** START **
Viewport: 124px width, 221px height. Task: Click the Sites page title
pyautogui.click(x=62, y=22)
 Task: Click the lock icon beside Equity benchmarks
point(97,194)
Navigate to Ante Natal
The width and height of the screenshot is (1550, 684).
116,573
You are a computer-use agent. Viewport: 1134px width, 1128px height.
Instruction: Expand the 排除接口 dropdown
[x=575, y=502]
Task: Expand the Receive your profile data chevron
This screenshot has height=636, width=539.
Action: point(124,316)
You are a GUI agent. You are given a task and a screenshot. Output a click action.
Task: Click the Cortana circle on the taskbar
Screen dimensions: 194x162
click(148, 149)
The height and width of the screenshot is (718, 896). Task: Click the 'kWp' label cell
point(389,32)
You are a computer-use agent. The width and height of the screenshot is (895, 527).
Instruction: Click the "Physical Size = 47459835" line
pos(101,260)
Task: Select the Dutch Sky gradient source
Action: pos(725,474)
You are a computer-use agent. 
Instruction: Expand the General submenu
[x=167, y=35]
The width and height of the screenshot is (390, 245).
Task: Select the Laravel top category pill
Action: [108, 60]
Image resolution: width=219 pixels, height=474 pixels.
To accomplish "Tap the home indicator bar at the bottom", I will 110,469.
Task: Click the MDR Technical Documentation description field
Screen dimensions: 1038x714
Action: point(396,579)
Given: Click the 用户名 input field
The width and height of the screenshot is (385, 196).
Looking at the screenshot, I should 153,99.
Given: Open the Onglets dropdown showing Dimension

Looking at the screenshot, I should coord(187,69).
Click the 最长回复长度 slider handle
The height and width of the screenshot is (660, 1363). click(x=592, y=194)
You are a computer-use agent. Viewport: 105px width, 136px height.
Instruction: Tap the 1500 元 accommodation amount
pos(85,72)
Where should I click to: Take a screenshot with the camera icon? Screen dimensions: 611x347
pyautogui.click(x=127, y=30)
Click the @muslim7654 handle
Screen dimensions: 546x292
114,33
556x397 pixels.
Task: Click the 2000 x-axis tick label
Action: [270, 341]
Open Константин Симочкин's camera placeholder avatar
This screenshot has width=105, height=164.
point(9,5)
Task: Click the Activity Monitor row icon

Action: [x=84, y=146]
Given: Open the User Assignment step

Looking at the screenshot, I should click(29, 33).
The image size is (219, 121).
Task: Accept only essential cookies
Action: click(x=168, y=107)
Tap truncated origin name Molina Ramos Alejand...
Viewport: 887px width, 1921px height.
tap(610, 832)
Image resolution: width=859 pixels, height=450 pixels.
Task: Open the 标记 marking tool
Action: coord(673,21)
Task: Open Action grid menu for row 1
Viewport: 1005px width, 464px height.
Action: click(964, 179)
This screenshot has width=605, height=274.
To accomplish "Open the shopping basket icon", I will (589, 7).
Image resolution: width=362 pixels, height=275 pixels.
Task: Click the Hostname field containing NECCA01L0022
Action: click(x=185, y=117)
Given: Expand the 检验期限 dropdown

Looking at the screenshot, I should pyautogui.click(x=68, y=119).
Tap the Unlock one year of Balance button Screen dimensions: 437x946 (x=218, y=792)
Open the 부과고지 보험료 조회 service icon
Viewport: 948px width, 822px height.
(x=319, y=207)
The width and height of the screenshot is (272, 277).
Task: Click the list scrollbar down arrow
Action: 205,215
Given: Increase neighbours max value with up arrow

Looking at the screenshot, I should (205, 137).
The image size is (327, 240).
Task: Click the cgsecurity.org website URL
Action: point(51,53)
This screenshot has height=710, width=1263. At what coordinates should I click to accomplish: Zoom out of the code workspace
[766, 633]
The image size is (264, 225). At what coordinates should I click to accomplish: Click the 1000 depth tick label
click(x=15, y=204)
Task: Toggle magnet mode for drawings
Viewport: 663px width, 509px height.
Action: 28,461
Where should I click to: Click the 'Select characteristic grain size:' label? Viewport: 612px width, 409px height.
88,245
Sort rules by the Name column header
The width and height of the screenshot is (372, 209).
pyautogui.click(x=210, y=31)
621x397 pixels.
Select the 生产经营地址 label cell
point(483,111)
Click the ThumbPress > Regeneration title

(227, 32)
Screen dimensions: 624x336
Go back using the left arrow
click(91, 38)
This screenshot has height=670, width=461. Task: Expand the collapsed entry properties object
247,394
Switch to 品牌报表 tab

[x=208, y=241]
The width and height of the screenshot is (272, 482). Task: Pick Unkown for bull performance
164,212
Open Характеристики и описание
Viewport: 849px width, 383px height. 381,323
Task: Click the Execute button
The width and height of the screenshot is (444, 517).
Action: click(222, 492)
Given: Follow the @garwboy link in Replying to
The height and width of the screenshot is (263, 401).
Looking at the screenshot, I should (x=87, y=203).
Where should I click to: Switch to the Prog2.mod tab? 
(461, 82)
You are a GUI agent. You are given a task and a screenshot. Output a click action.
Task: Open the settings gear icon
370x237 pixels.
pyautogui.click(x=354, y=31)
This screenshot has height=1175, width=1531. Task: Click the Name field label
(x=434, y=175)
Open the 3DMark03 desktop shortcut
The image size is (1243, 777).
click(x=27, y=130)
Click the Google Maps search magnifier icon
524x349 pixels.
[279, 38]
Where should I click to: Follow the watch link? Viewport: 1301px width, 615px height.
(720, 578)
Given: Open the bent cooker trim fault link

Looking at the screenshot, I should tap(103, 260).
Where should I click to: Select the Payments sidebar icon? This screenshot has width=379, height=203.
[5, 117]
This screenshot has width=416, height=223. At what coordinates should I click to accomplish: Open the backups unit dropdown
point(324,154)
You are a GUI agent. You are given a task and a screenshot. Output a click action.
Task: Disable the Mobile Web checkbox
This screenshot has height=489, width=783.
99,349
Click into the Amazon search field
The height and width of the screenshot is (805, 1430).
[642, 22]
** END **
Directions: Reproduce the listing above word for word, every line from start to finish, with nothing added, dropped, or changed.

Exercise solution:
Viewport: 124px width, 221px height. Task: Click the Sites page title
pyautogui.click(x=62, y=22)
 Task: Click the lock icon beside Equity benchmarks
point(97,194)
Navigate to Ante Natal
The width and height of the screenshot is (1550, 684).
116,573
You are a computer-use agent. Viewport: 1134px width, 1128px height.
Instruction: Expand the 排除接口 dropdown
[x=575, y=502]
Task: Expand the Receive your profile data chevron
This screenshot has height=636, width=539.
Action: point(124,316)
You are a GUI agent. You are given a task and a screenshot. Output a click action.
Task: Click the Cortana circle on the taskbar
Screen dimensions: 194x162
click(148, 149)
The height and width of the screenshot is (718, 896). Task: Click the 'kWp' label cell
point(389,32)
You are a computer-use agent. The width and height of the screenshot is (895, 527).
Instruction: Click the "Physical Size = 47459835" line
pos(101,260)
Task: Select the Dutch Sky gradient source
Action: pos(725,474)
You are a computer-use agent. 
Instruction: Expand the General submenu
[x=167, y=35]
The width and height of the screenshot is (390, 245).
Task: Select the Laravel top category pill
Action: [108, 60]
Image resolution: width=219 pixels, height=474 pixels.
To accomplish "Tap the home indicator bar at the bottom", I will 110,469.
Task: Click the MDR Technical Documentation description field
Screen dimensions: 1038x714
Action: point(396,579)
Given: Click the 用户名 input field
The width and height of the screenshot is (385, 196).
Looking at the screenshot, I should 153,99.
Given: Open the Onglets dropdown showing Dimension

Looking at the screenshot, I should coord(187,69).
Click the 最长回复长度 slider handle
The height and width of the screenshot is (660, 1363). click(x=592, y=194)
You are a computer-use agent. Viewport: 105px width, 136px height.
Instruction: Tap the 1500 元 accommodation amount
pos(85,72)
Where should I click to: Take a screenshot with the camera icon? Screen dimensions: 611x347
pyautogui.click(x=127, y=30)
Click the @muslim7654 handle
Screen dimensions: 546x292
114,33
556x397 pixels.
Task: Click the 2000 x-axis tick label
Action: [270, 341]
Open Константин Симочкин's camera placeholder avatar
This screenshot has width=105, height=164.
point(9,5)
Task: Click the Activity Monitor row icon

Action: [x=84, y=146]
Given: Open the User Assignment step

Looking at the screenshot, I should click(29, 33).
The image size is (219, 121).
Task: Accept only essential cookies
Action: click(x=168, y=107)
Tap truncated origin name Molina Ramos Alejand...
Viewport: 887px width, 1921px height.
tap(610, 832)
Image resolution: width=859 pixels, height=450 pixels.
Task: Open the 标记 marking tool
Action: coord(673,21)
Task: Open Action grid menu for row 1
Viewport: 1005px width, 464px height.
Action: click(964, 179)
This screenshot has width=605, height=274.
To accomplish "Open the shopping basket icon", I will (589, 7).
Image resolution: width=362 pixels, height=275 pixels.
Task: Click the Hostname field containing NECCA01L0022
Action: click(x=185, y=117)
Given: Expand the 检验期限 dropdown

Looking at the screenshot, I should pyautogui.click(x=68, y=119).
Tap the Unlock one year of Balance button Screen dimensions: 437x946 (x=218, y=792)
Open the 부과고지 보험료 조회 service icon
Viewport: 948px width, 822px height.
(x=319, y=207)
The width and height of the screenshot is (272, 277).
Task: Click the list scrollbar down arrow
Action: 205,215
Given: Increase neighbours max value with up arrow

Looking at the screenshot, I should (205, 137).
The image size is (327, 240).
Task: Click the cgsecurity.org website URL
Action: point(51,53)
This screenshot has height=710, width=1263. At what coordinates should I click to accomplish: Zoom out of the code workspace
[766, 633]
The image size is (264, 225). At what coordinates should I click to accomplish: Click the 1000 depth tick label
click(x=15, y=204)
Task: Toggle magnet mode for drawings
Viewport: 663px width, 509px height.
Action: 28,461
Where should I click to: Click the 'Select characteristic grain size:' label? Viewport: 612px width, 409px height.
88,245
Sort rules by the Name column header
The width and height of the screenshot is (372, 209).
pyautogui.click(x=210, y=31)
621x397 pixels.
Select the 生产经营地址 label cell
point(483,111)
Click the ThumbPress > Regeneration title

(227, 32)
Screen dimensions: 624x336
Go back using the left arrow
click(91, 38)
This screenshot has height=670, width=461. Task: Expand the collapsed entry properties object
247,394
Switch to 品牌报表 tab

[x=208, y=241]
The width and height of the screenshot is (272, 482). Task: Pick Unkown for bull performance
164,212
Open Характеристики и описание
Viewport: 849px width, 383px height. 381,323
Task: Click the Execute button
The width and height of the screenshot is (444, 517).
Action: click(222, 492)
Given: Follow the @garwboy link in Replying to
The height and width of the screenshot is (263, 401).
Looking at the screenshot, I should (x=87, y=203).
Where should I click to: Switch to the Prog2.mod tab? 
(461, 82)
You are a GUI agent. You are given a task and a screenshot. Output a click action.
Task: Open the settings gear icon
370x237 pixels.
pyautogui.click(x=354, y=31)
This screenshot has height=1175, width=1531. Task: Click the Name field label
(x=434, y=175)
Open the 3DMark03 desktop shortcut
The image size is (1243, 777).
click(x=27, y=130)
Click the Google Maps search magnifier icon
524x349 pixels.
[279, 38]
Where should I click to: Follow the watch link? Viewport: 1301px width, 615px height.
(720, 578)
Given: Open the bent cooker trim fault link

Looking at the screenshot, I should tap(103, 260).
Where should I click to: Select the Payments sidebar icon? This screenshot has width=379, height=203.
[5, 117]
This screenshot has width=416, height=223. At what coordinates should I click to accomplish: Open the backups unit dropdown
point(324,154)
You are a GUI agent. You are given a task and a screenshot. Output a click action.
Task: Disable the Mobile Web checkbox
This screenshot has height=489, width=783.
99,349
Click into the Amazon search field
The height and width of the screenshot is (805, 1430).
[642, 22]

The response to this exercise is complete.